Mark van Bommel: Abschied eines verehrten Raubeins
Auf dem Platz verstand Mark van Bommel keinen Spaß. Seine Gegenspieler sind froh, dass er weg ist. Sportlich ist gegen den Transfer zum AC Mailand nichts einzuwenden - und doch wird man ihn vermissen. Von Anton Schwankhart
Der Deutsche mag den Holländer - vorausgesetzt er begegnet ihm nicht an einem Sommernachmittag auf der A 8. Der Holländer hat, was dem Deutschen fehlt: flache Hierarchien, noch flachere Radwege, ein heiteres Gemüt und eine putzige Sprache. Auch der Holländer mag den Deutschen - obwohl er nicht genau weiß warum.

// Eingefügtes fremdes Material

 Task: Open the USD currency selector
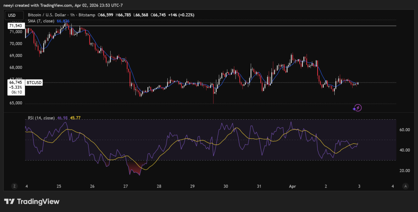(x=12, y=15)
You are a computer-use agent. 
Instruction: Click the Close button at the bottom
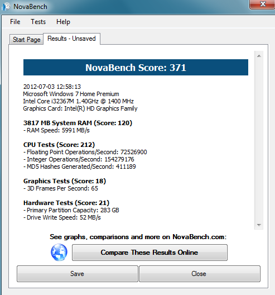click(x=200, y=274)

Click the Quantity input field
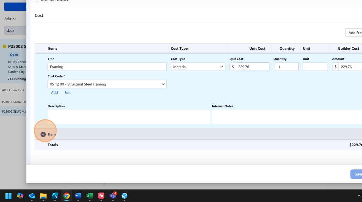286,67
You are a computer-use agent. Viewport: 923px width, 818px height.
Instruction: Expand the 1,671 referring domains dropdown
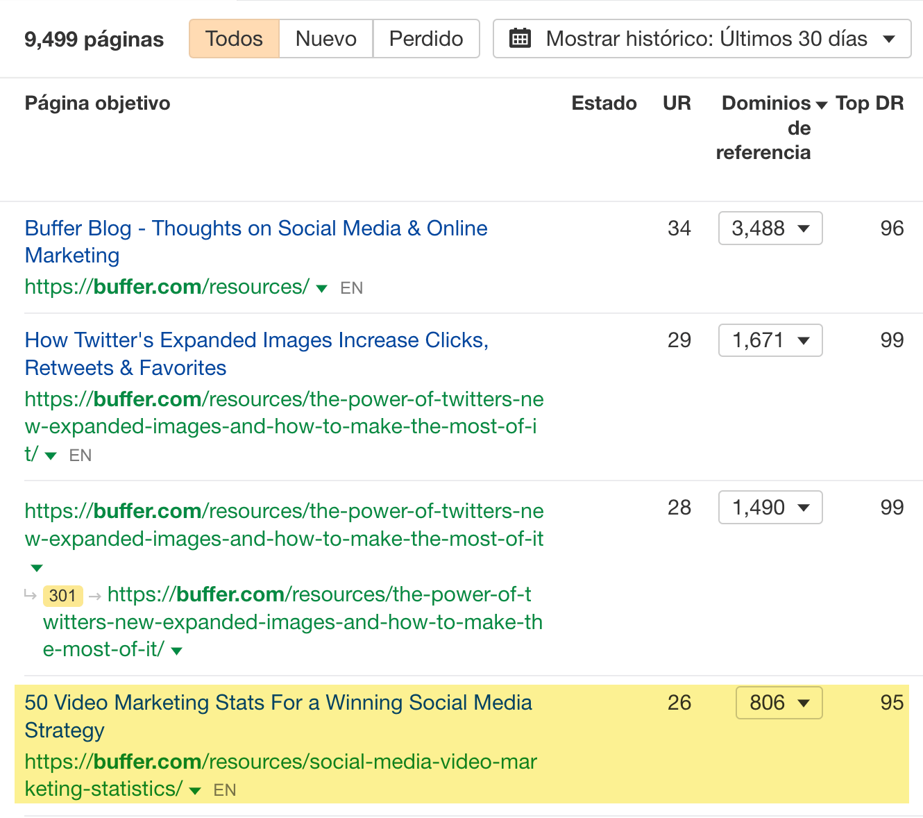coord(770,340)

Das war früher anders, ohne dabei gleich bis in die unseligen Kriegszeiten zurückzugehen. Der Fußball war in den 70er und 80er Jahren Projektionsfläche verstaubter Ressentiments. Die Herren Koeman und Rijkaard haben sie geschürt, Fans beider Lager sich daran erhitzt.
Das ist lange her. Inzwischen begleiten wir Abgänge holländischer Spieler mit Bedauern. Erst recht, wenn einer wie Mark van Bommel geht.
Dabei hat es der 33-Jährige nicht nur Fair-Play-Liebhabern schwer gemacht, ihn zu mögen. Er hat getreten, gerempelt und gesenst - ein Raubein in der Tradition des Walisers Vinnie-"die-Axt"-Jones.
Van Bommel hat alle Vorurteile versammelt, die seit Jahrhunderten für das Spiel von Uruguayern, Schotten und Italienern gelten. Von wegen van Bommel, van Bimmel, van Bummel: Auf dem Platz verstand der Bayern-Haudegen keinen Spaß. Seine Gegenspieler sind froh, dass er weg ist.
Sportlich ist gegen den Transfer nichts einzuwenden. Van Bommel war lange Motor des Bayern-Spiels, zuletzt lief er oft untertourig. Der Holländer war von der Ersatzbank bedroht. Ein Kapitän als Zuschauer aber belastet das Betriebsklima. Da hat es gepasst, dass er weg wollte.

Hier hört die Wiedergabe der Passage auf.